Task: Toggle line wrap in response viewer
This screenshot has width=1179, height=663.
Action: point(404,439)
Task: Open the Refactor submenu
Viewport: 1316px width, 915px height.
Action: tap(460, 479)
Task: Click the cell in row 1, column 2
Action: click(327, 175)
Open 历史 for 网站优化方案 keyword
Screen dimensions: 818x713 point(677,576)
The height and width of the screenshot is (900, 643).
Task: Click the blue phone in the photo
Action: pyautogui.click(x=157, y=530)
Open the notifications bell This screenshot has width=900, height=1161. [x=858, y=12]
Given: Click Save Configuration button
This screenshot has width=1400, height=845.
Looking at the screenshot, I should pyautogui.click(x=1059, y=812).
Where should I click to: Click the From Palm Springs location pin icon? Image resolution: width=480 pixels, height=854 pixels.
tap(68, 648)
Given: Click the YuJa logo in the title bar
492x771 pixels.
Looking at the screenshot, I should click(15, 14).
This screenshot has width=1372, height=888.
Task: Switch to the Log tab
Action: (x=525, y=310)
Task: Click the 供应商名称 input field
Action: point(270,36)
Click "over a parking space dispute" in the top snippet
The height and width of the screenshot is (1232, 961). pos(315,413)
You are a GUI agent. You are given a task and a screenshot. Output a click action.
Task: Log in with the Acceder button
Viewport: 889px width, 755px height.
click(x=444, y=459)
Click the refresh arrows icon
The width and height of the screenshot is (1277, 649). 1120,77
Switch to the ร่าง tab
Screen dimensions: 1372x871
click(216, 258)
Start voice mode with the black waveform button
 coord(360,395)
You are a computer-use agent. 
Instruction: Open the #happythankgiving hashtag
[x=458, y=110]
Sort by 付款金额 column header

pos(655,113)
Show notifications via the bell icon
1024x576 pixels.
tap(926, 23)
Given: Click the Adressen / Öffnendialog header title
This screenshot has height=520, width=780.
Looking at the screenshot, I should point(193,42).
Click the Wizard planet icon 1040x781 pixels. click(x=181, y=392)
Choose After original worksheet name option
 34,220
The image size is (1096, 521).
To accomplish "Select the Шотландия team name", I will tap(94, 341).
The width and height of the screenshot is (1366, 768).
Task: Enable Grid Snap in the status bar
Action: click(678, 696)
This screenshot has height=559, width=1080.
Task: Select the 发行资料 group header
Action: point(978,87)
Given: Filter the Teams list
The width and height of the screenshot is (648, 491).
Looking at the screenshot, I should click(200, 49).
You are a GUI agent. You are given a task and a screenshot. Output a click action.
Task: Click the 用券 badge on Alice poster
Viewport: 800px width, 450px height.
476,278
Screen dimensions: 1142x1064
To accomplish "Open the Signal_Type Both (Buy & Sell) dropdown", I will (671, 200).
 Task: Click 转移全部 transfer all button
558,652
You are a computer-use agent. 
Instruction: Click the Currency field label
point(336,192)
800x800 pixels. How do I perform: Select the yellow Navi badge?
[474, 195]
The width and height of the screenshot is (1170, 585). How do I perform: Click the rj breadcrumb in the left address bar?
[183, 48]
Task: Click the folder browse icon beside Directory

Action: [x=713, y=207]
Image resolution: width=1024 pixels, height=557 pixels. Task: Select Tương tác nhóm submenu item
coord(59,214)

PROBLEM DESCRIPTION:
Reproduce all of the data. Leave every line unchanged.

COMPLETED EXERCISE:
Task: Toggle line wrap in response viewer
This screenshot has width=1179, height=663.
Action: point(404,439)
Task: Open the Refactor submenu
Viewport: 1316px width, 915px height.
Action: tap(460, 479)
Task: Click the cell in row 1, column 2
Action: click(327, 175)
Open 历史 for 网站优化方案 keyword
Screen dimensions: 818x713 point(677,576)
The height and width of the screenshot is (900, 643).
Task: Click the blue phone in the photo
Action: pyautogui.click(x=157, y=530)
Open the notifications bell This screenshot has width=900, height=1161. [x=858, y=12]
Given: Click Save Configuration button
This screenshot has width=1400, height=845.
Looking at the screenshot, I should pyautogui.click(x=1059, y=812).
Where should I click to: Click the From Palm Springs location pin icon? Image resolution: width=480 pixels, height=854 pixels.
tap(68, 648)
Given: Click the YuJa logo in the title bar
492x771 pixels.
Looking at the screenshot, I should click(15, 14).
This screenshot has width=1372, height=888.
Task: Switch to the Log tab
Action: (x=525, y=310)
Task: Click the 供应商名称 input field
Action: point(270,36)
Click "over a parking space dispute" in the top snippet
The height and width of the screenshot is (1232, 961). pos(315,413)
You are a GUI agent. You are given a task and a screenshot. Output a click action.
Task: Log in with the Acceder button
Viewport: 889px width, 755px height.
click(x=444, y=459)
Click the refresh arrows icon
The width and height of the screenshot is (1277, 649). 1120,77
Switch to the ร่าง tab
Screen dimensions: 1372x871
click(216, 258)
Start voice mode with the black waveform button
 coord(360,395)
You are a computer-use agent. 
Instruction: Open the #happythankgiving hashtag
[x=458, y=110]
Sort by 付款金额 column header

pos(655,113)
Show notifications via the bell icon
1024x576 pixels.
tap(926, 23)
Given: Click the Adressen / Öffnendialog header title
This screenshot has height=520, width=780.
Looking at the screenshot, I should point(193,42).
Click the Wizard planet icon 1040x781 pixels. click(x=181, y=392)
Choose After original worksheet name option
 34,220
The image size is (1096, 521).
To accomplish "Select the Шотландия team name", I will tap(94, 341).
The width and height of the screenshot is (1366, 768).
Task: Enable Grid Snap in the status bar
Action: click(678, 696)
This screenshot has height=559, width=1080.
Task: Select the 发行资料 group header
Action: point(978,87)
Given: Filter the Teams list
The width and height of the screenshot is (648, 491).
Looking at the screenshot, I should click(200, 49).
You are a GUI agent. You are given a task and a screenshot. Output a click action.
Task: Click the 用券 badge on Alice poster
Viewport: 800px width, 450px height.
476,278
Screen dimensions: 1142x1064
To accomplish "Open the Signal_Type Both (Buy & Sell) dropdown", I will (671, 200).
 Task: Click 转移全部 transfer all button
558,652
You are a computer-use agent. 
Instruction: Click the Currency field label
point(336,192)
800x800 pixels. How do I perform: Select the yellow Navi badge?
[474, 195]
The width and height of the screenshot is (1170, 585). How do I perform: Click the rj breadcrumb in the left address bar?
[183, 48]
Task: Click the folder browse icon beside Directory

Action: [x=713, y=207]
Image resolution: width=1024 pixels, height=557 pixels. Task: Select Tương tác nhóm submenu item
coord(59,214)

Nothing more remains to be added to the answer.